Faiblesse économique tout d’abord. Nous mesurons chaque jour davantage la trop grande dépendance économique de l’Europe vis-à-vis des USA et de la Chine. Nous avons perdu beaucoup de savoir-faire et de technicité. L’Europe n’a pas assez de grands groupes industriels mondiaux, pas assez de recherche, pas assez d’usines sur son territoire.
A cet égard, le dénuement total qui fut le nôtre pour lutter contre la pandémie est symptomatique. Notre incapacité même à mettre au point un vaccin en dit long sur notre décrochage et sur nos lenteurs. L’Europe est comme ces vieilles belles fanées qui vivent dans l’illusion de leurs splendeurs passées…
Faiblesse technologique, quand on voit l’incapacité des européens d’avoir un leader mondial dans le domaine des nouvelles technologies et capables de rivaliser avec les GAFAM ou les leaders chinois. Les défis de demain vont tourner autour des nouvelles sources d’énergie et il n’est pas trop tard pour se positionner sur l’hydrogène par exemple…
Faiblesse stratégique et militaire. Depuis que le monde est monde, les humains ne respectent que la force ! Sans une armée forte, avec un commandement unifié, l’Europe ne pourra jamais parler d’égal à égal avec les puissances hégémoniques. Même la Turquie, dont la présence dans l’OTAN est un non-sens historique, a une armée capable de mettre l’Europe en échec !
Sa faiblesse politique est bien sûr la principale tare de l’Europe, incapable de se diriger et de parler d’une seule voix.

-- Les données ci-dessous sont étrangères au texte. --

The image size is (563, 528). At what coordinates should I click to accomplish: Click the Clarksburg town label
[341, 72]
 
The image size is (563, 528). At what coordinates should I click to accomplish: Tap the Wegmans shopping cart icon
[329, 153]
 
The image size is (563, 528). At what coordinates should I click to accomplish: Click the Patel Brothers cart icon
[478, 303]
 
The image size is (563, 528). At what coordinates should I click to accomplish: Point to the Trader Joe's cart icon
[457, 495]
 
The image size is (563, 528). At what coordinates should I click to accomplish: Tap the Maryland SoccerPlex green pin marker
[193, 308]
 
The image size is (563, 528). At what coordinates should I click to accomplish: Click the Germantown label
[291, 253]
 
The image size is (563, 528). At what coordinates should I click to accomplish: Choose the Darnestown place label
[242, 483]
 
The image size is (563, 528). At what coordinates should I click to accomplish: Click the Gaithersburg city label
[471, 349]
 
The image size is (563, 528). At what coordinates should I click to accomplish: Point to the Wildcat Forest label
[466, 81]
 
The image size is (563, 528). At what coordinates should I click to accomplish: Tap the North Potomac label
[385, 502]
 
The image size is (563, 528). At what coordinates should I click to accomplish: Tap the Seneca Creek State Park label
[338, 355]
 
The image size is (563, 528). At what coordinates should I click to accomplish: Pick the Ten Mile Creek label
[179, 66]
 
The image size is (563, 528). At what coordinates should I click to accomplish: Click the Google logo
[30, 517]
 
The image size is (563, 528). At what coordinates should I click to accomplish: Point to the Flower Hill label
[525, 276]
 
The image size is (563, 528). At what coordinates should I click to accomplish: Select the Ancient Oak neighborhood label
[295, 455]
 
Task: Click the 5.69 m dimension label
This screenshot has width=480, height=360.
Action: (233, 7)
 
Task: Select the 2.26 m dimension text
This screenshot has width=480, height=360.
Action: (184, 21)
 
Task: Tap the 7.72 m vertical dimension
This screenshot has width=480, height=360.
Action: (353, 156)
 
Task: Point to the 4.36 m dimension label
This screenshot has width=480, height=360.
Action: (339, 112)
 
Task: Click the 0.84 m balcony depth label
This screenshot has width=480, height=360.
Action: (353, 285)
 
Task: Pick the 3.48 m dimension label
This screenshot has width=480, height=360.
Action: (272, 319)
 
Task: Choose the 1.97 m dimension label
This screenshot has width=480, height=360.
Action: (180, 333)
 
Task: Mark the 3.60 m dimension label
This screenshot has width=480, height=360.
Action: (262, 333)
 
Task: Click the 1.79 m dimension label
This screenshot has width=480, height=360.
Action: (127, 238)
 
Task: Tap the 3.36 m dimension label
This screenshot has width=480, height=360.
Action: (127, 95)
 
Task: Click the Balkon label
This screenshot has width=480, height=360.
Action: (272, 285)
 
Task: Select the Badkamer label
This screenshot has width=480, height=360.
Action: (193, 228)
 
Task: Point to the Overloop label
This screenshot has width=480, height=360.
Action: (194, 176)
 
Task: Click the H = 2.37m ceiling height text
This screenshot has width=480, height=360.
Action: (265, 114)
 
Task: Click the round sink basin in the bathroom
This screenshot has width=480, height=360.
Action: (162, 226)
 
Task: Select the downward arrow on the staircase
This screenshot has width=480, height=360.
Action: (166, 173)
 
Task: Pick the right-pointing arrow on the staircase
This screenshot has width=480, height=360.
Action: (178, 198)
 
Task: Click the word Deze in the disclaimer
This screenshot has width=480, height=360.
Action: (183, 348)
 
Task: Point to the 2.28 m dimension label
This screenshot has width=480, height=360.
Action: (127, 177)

Elle est donc incapable de prendre une quelconque décision ayant des répercussions géostratégiques. C’est un canard sans tête, qui courre encore sans savoir où il va ! Nous en arrivons donc à la question du début, l’Europe ne peut être que fédérale, sinon elle ne sera pas…
L’avenir est donc incertain pour l’Europe, si elle n’arrive pas remédier à ses handicaps structurels. Les tiraillements sont nombreux, surtout entre une Europe de l’Est, qui garde au fond de sa mémoire les méfaits de l’époque soviétique, et une Europe de l’Ouest qui cherche à s’émanciper de la tutelle américaine.
Il y a peu, Kersti Kaljulaid, la présidente de l’Estonie, déclarait : « La Russie n’est plus une menace globale comme l’URSS, mais elle demeure un risque régional. » Et elle ajoute : « Nous nous sentons totalement protégés par l’OTAN depuis que nous y avons adhéré, car l’Alliance Atlantique peut se targuer d’un bilan 100% positif ». Tout est dit : selon elle, hors de l’OTAN, pas de salut !
De son côté, Joschka Fischer, ancien ministre des Affaires étrangères et vice-chancelier Allemand, déclare cette semaine dans le journal Le Temps, comme désabusé et résigné : « Quid de l’Europe ? Bien qu’elle serait la principale victime d’une déstabilisation régionale, elle n’est plus une force sur laquelle compter…La pire évolution pour l’ordre international serait une inclinaison continue des États-Unis à l’auto-isolement ». C’est toujours l’oncle Sam qu’il faut appeler à la rescousse !
Les démocraties sont non seulement vulnérables, elles sont aussi mortelles. Elles doivent donc être défendues. Mais l’Europe court le risque d’être pris en tenaille entre les deux puissances hégémoniques, elle doit donc suivre sa propre voie pour défendre ses valeurs démocratiques. Si l’Europe ne parvient pas à combler ses lacunes et ses faiblesses, elle sera balayée par le vent de l’Histoire… et sa démocratie avec ! Les prières ne suffiront pas.